À peu près au même moment où arrivait la nouvelle de la tentative d'arrangement direct du pacha, arrivait aussi celle de l'insurrection de la Syrie. Je n'ai rien à ajouter à ce qu'a dit, au sujet de cette insurrection, l'honorable M. Thiers; je me suis plus d'une fois plaint, vivement plaint au cabinet anglais des efforts que, je crois, il faisait sous main pour soulever cette insurrection.

Voici la dépêche dans laquelle je rendis compte de l'effet que produisaient à Londres les deux nouvelles:

11 juillet... Je prie la Chambre de vouloir bien écouter avec attention cette dépêche, qui est très-importante dans l'affaire... (Parlez! parlez!)

«Depuis que la proposition de couper la Syrie en deux, en laissant à Méhémet-Ali la forteresse et une partie du pachalik de Saint-Jean d'Acre, a été écartée, lord Palmerston a paru éviter la conversation sur les affaires d'Orient. Je l'ai engagée une ou deux fois, plutôt pour bien établir la politique du gouvernement du roi que pour tenter réellement de faire faire, par la discussion directe, un nouveau pas à la question. Lord Palmerston m'a répondu en homme qui persiste dans ses idées, mais ne croit pas le moment propice pour agir, et veut gagner du temps.» (Sensation.)

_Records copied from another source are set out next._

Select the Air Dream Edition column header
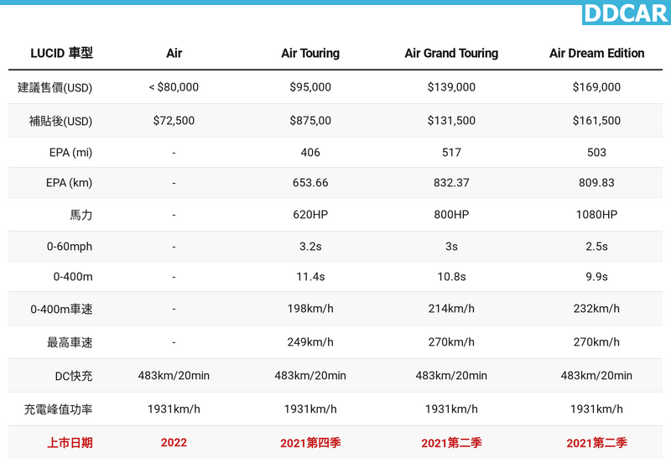The image size is (671, 474). [x=596, y=53]
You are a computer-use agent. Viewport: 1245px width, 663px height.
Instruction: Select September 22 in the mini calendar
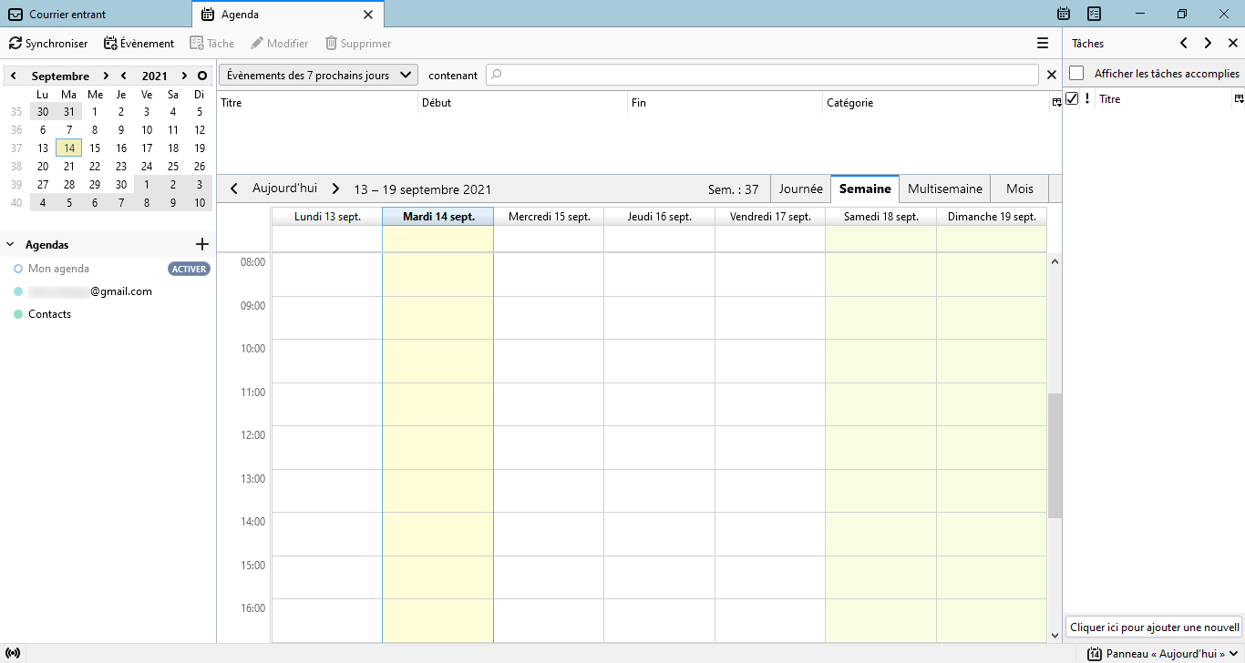(x=95, y=167)
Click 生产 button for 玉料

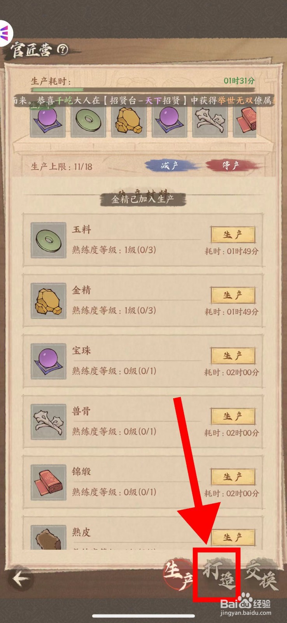click(233, 235)
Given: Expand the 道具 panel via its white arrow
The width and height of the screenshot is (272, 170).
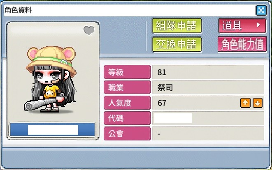Looking at the screenshot, I should tap(258, 25).
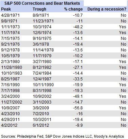128x139 pixels.
Task: Select the -56.8 change cell
Action: tap(78, 108)
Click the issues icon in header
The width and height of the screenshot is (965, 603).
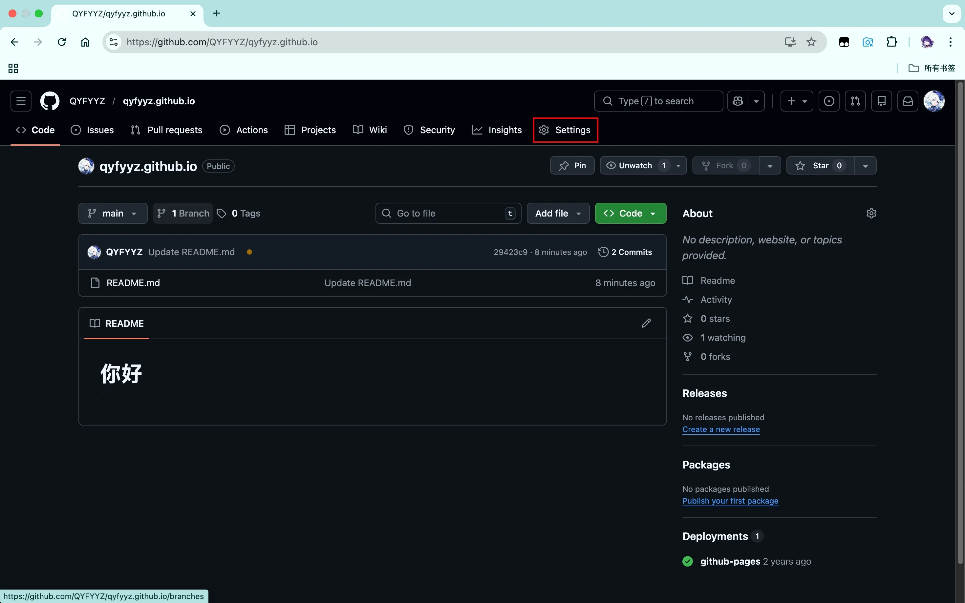[x=829, y=101]
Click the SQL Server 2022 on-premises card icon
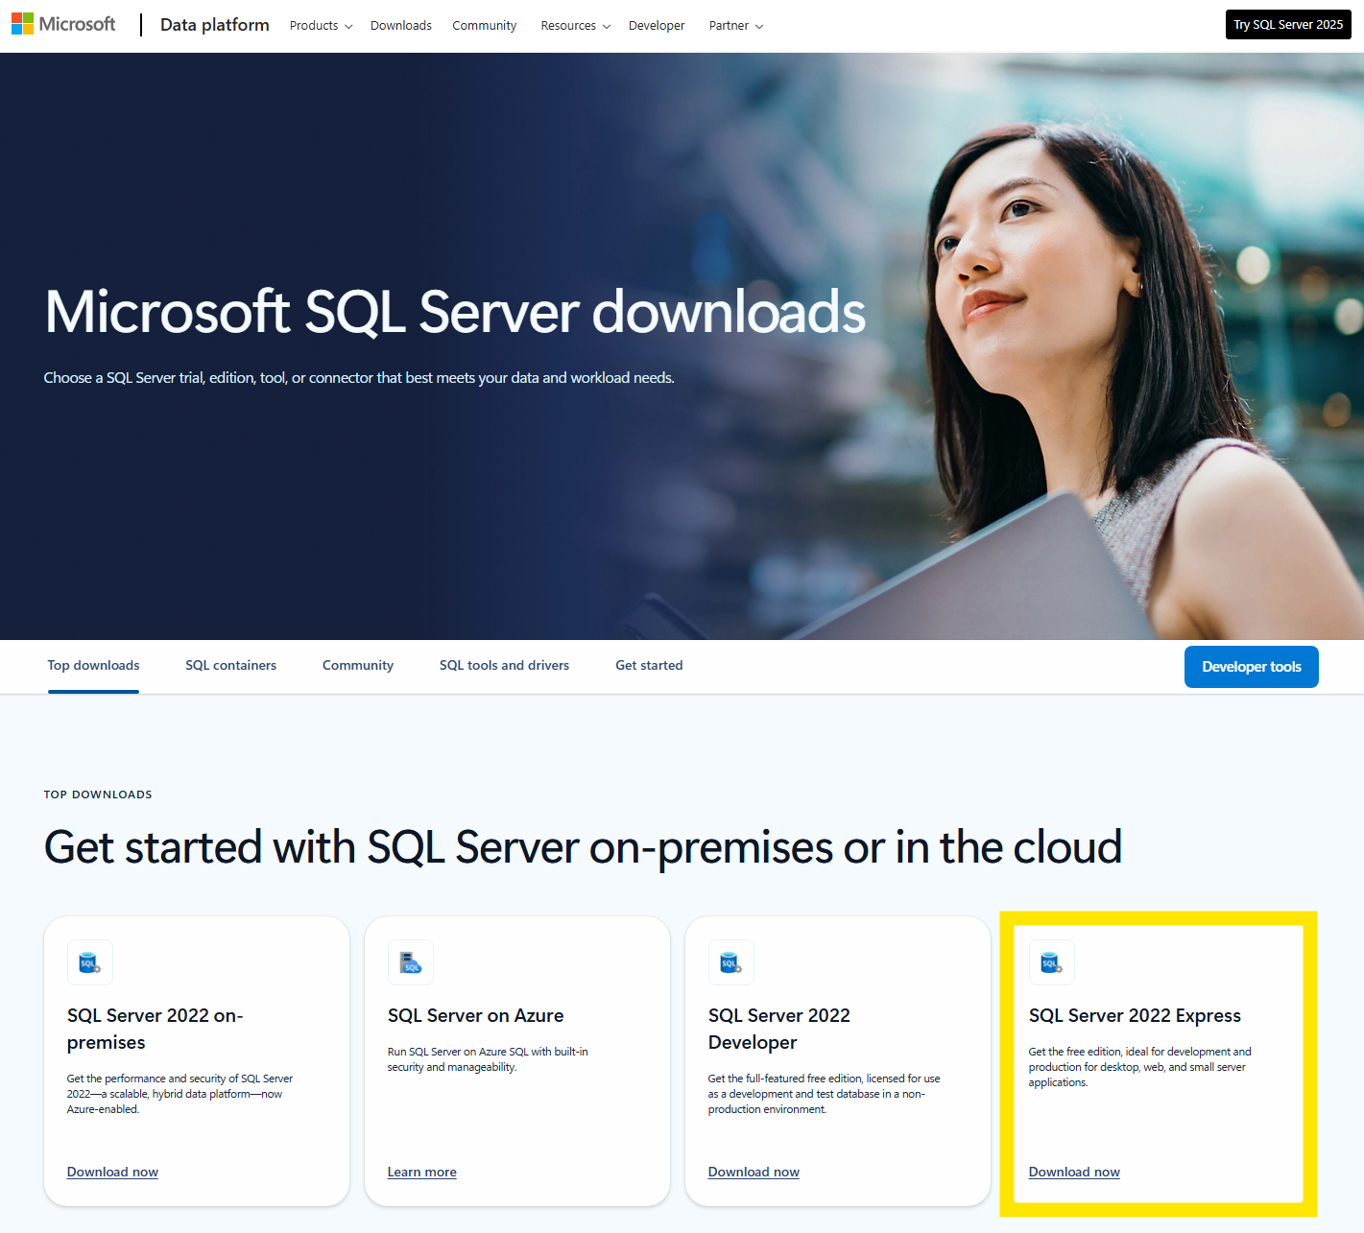 (90, 962)
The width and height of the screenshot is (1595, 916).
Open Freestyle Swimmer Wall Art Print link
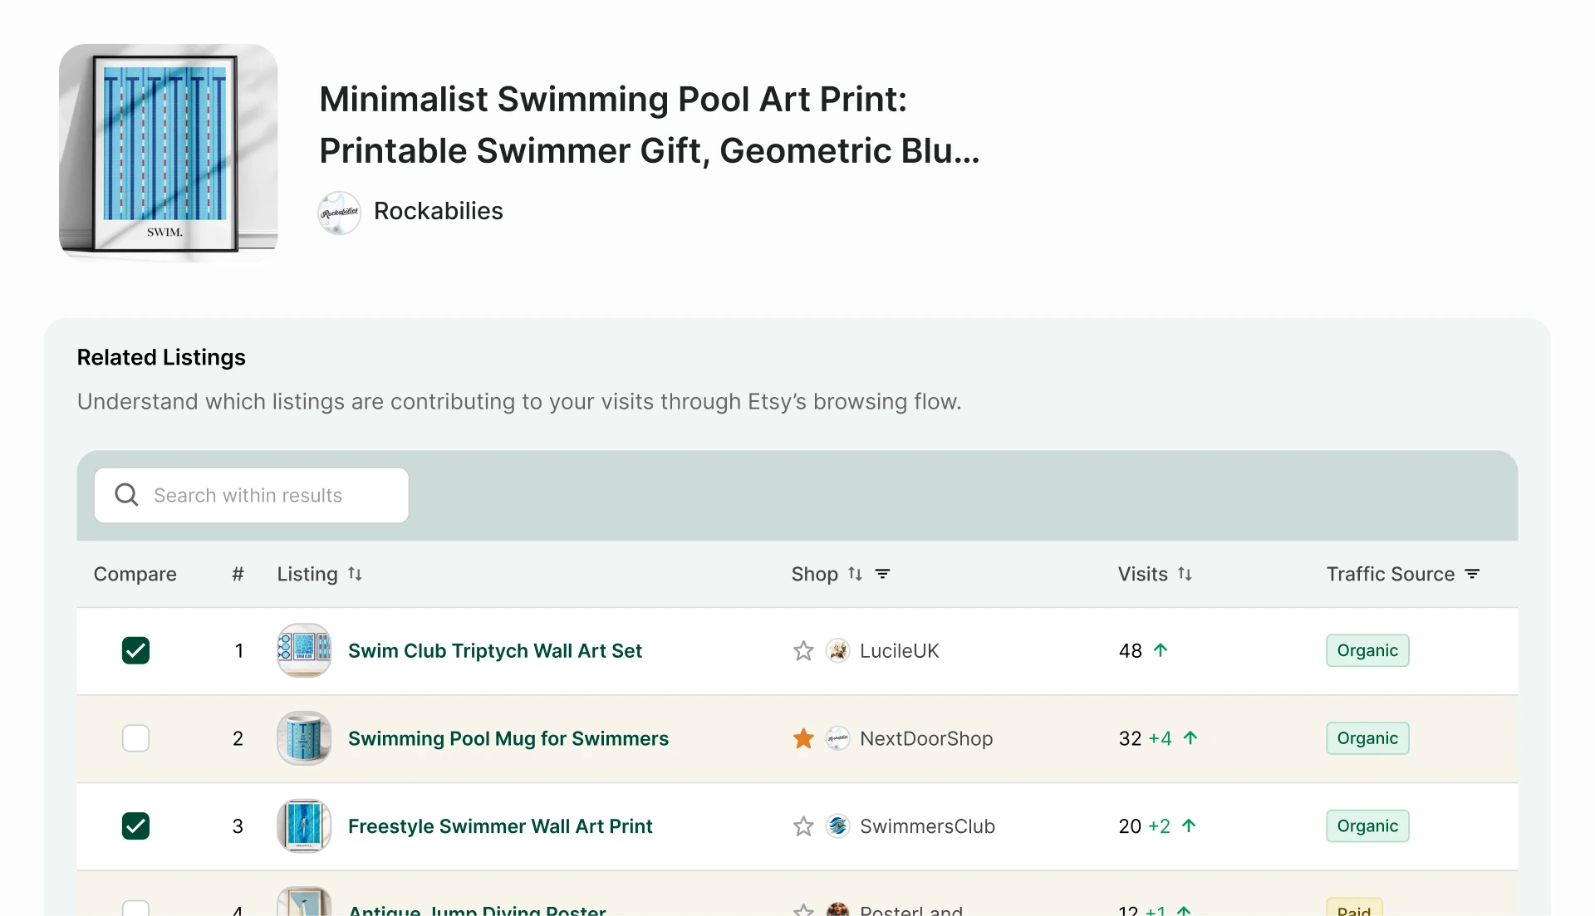[500, 826]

Quand nous avons voulu gagner du temps, lord Palmerston était pressant; quand lord Palmerston a voulu gagner du temps, je crois que notre intérêt à nous était d'être pressants. Nous ne l'avons été à aucune époque.

M. Thiers.—Il fallait le dire!

M. le ministre des affaires étrangères.—L'honorable M. Thiers, si je ne me trompe, me dit: Il fallait le dire. Je crois que je l'ai dit.

M. Thiers.—Puisque vous accueillez mon interruption, je demande à présenter une observation.

Je prouverai, pièces en main, puisque je suis réduit à me justifier devant l'ambassadeur qui recevait mes ordres (Rumeurs) et devait me donner ses avis, je prouverai, pièces en main, que vous m'avez dit, le 14 juillet même, que nous avions encore du temps et que rien n'était précipité.